**Your task:** Do not copy the pictures. Write out the lines from the start of the entries through the line containing "The image size is (628, 490).".

[[ Record set, beginning ]]

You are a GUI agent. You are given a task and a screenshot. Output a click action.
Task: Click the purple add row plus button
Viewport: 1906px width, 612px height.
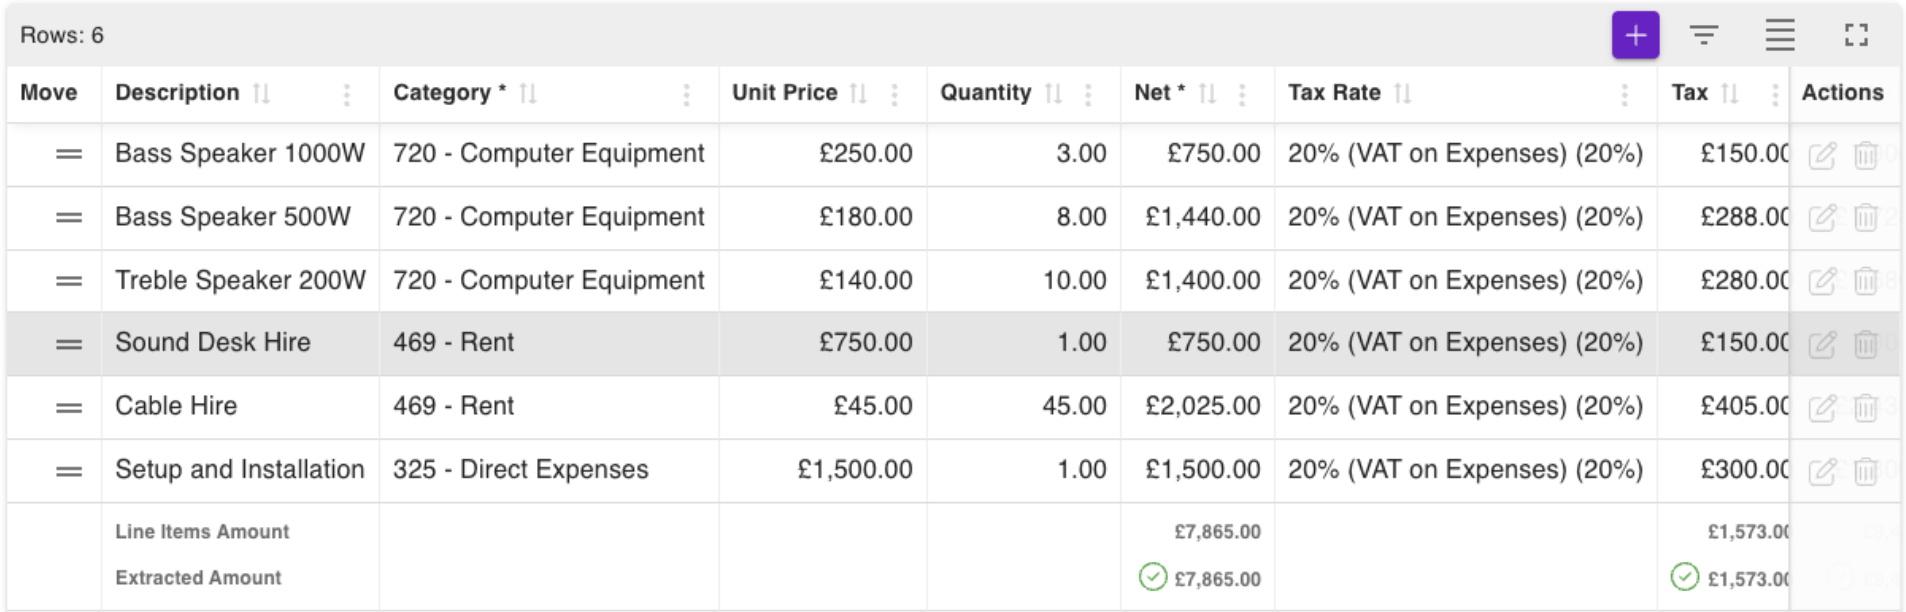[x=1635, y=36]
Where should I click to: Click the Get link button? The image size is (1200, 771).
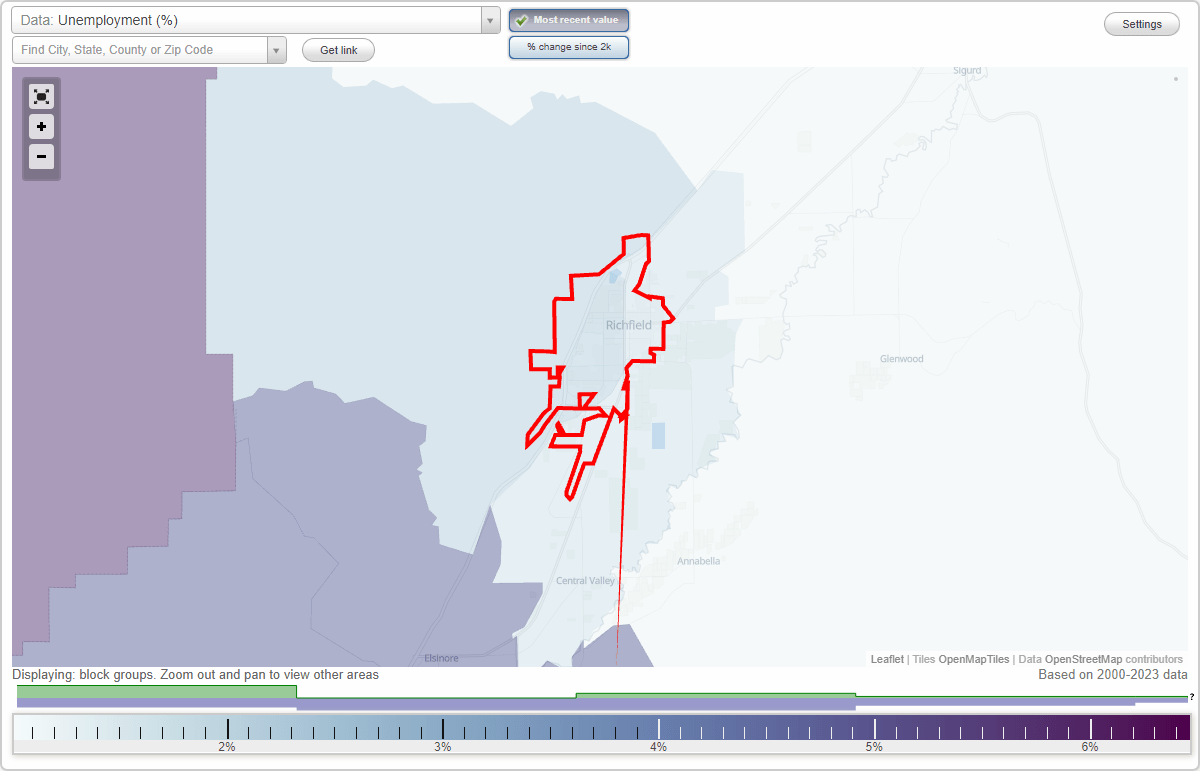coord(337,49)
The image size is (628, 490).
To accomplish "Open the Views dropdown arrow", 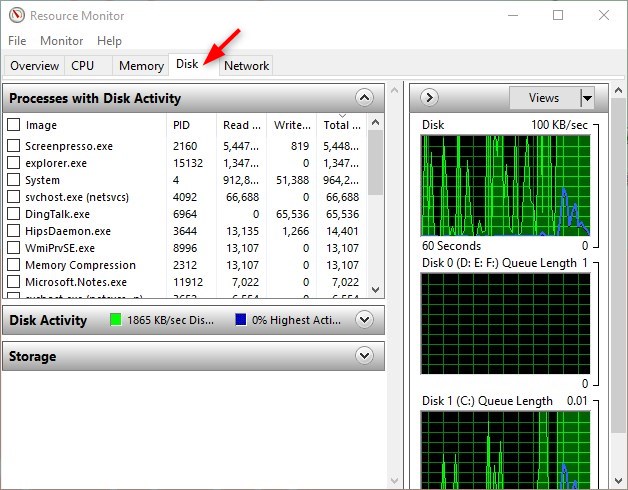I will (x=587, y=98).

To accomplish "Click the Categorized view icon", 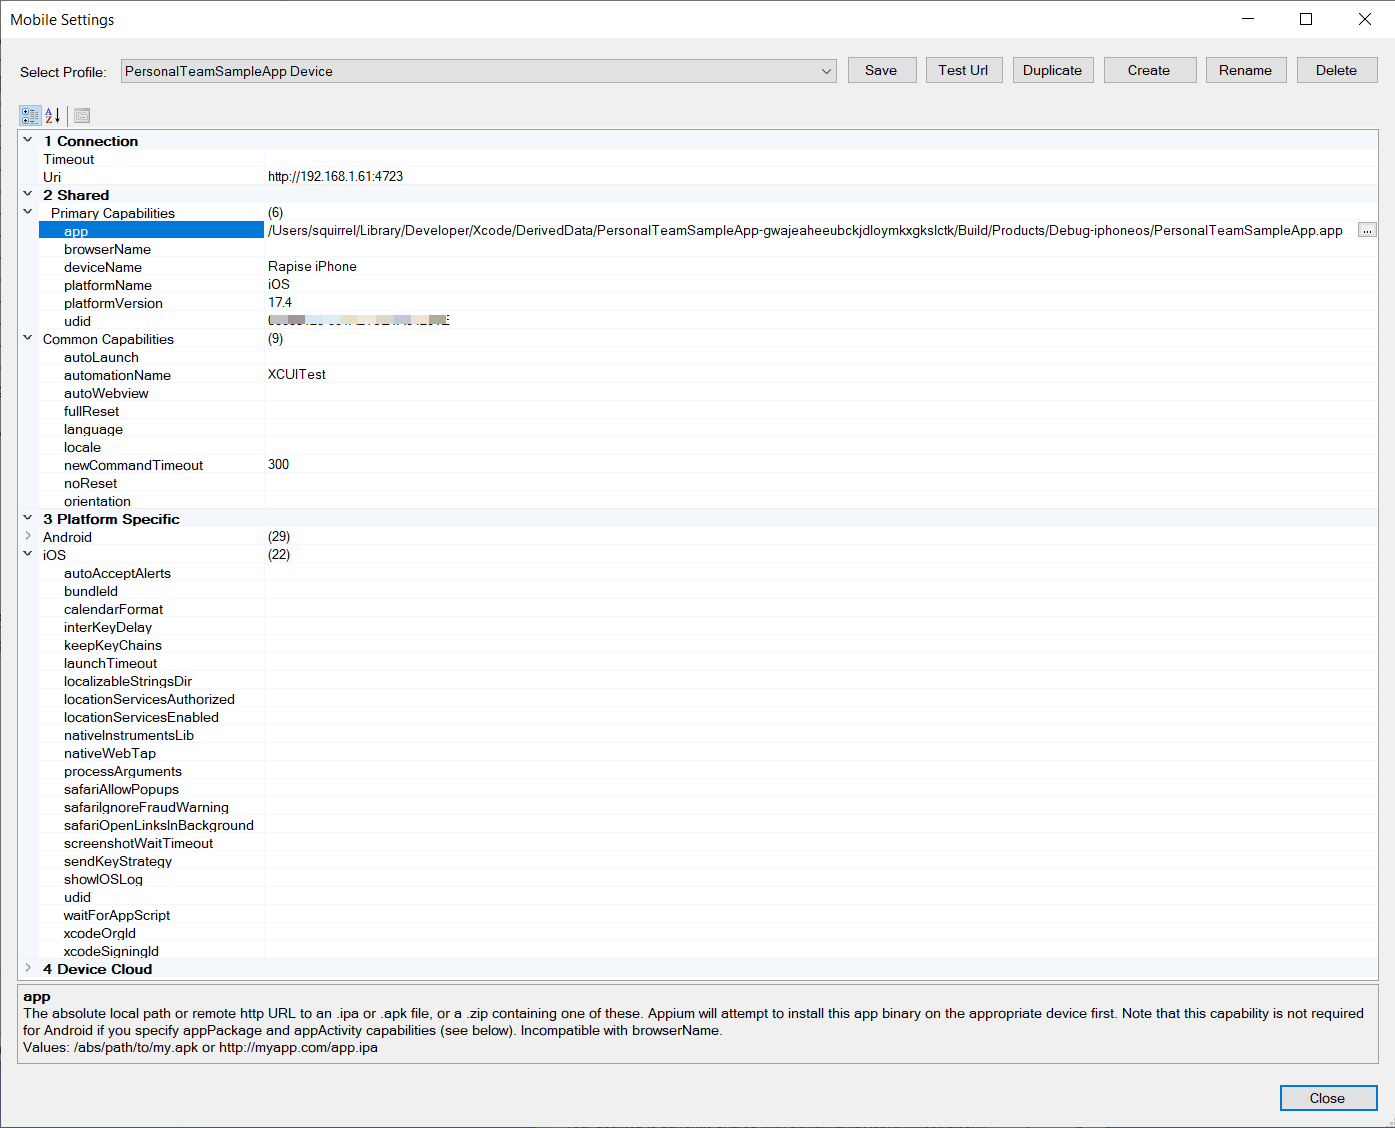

[[ Record set, end ]]

**Answer to the problem:**
You are a GUI agent. You are given a task and a screenshot. Output a click action.
Task: Click the purple add row plus button
Viewport: 1906px width, 612px height.
[x=1635, y=36]
Where should I click to: Click the Get link button? The image size is (1200, 771).
coord(337,49)
The image size is (628, 490).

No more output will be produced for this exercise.